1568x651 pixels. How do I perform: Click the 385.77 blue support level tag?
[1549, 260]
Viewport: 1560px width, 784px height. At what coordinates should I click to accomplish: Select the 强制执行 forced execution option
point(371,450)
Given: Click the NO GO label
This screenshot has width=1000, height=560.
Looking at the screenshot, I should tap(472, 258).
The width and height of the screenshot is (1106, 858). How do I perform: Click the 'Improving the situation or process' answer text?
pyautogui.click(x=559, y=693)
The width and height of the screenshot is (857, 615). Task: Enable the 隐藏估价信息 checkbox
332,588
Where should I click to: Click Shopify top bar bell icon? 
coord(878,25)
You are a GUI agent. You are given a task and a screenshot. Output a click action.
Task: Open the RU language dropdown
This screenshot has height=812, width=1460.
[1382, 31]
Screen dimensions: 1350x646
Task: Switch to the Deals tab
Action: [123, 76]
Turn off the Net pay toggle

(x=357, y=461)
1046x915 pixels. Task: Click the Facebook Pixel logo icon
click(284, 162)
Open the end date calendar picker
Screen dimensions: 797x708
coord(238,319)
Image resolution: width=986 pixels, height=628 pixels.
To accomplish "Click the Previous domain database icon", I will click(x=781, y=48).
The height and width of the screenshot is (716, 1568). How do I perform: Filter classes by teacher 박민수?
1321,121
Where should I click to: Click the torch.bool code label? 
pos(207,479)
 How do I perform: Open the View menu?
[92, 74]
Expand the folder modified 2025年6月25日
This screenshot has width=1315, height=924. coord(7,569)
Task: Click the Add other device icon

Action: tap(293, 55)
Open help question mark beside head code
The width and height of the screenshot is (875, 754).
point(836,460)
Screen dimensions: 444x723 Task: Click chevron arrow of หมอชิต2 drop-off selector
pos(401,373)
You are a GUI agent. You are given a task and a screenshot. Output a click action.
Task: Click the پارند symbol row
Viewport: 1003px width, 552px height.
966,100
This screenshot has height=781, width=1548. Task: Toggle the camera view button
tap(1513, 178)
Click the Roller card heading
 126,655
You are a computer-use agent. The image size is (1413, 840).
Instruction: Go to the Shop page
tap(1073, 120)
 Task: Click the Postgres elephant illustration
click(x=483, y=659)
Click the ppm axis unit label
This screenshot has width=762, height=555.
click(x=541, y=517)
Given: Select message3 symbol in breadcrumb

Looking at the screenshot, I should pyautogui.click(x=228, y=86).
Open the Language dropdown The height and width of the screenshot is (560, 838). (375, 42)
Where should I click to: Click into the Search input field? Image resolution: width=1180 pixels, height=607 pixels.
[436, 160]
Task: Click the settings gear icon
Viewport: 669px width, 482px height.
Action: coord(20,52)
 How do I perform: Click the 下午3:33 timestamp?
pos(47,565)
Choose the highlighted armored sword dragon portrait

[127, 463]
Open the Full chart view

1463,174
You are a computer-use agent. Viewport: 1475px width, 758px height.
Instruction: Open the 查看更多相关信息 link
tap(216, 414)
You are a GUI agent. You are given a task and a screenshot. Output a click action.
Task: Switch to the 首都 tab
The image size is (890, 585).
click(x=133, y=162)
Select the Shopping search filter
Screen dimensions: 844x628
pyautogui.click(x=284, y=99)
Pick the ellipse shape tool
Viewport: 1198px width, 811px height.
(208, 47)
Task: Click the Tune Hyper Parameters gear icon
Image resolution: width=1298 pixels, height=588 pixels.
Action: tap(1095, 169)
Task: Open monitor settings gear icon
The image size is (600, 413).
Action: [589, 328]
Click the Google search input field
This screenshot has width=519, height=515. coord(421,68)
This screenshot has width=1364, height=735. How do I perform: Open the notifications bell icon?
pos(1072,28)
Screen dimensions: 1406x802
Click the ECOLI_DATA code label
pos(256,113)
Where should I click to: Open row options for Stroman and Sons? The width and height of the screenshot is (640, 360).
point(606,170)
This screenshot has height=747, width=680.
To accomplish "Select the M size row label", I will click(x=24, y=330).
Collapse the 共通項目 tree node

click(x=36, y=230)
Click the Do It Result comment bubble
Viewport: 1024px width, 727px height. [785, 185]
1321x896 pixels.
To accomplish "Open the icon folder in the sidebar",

- [TASK PROMPT] Extract every line above containing the word "settings".

- [YOUR RESPONSE]
Task: Click the settings gear icon
Task: Open monitor settings gear icon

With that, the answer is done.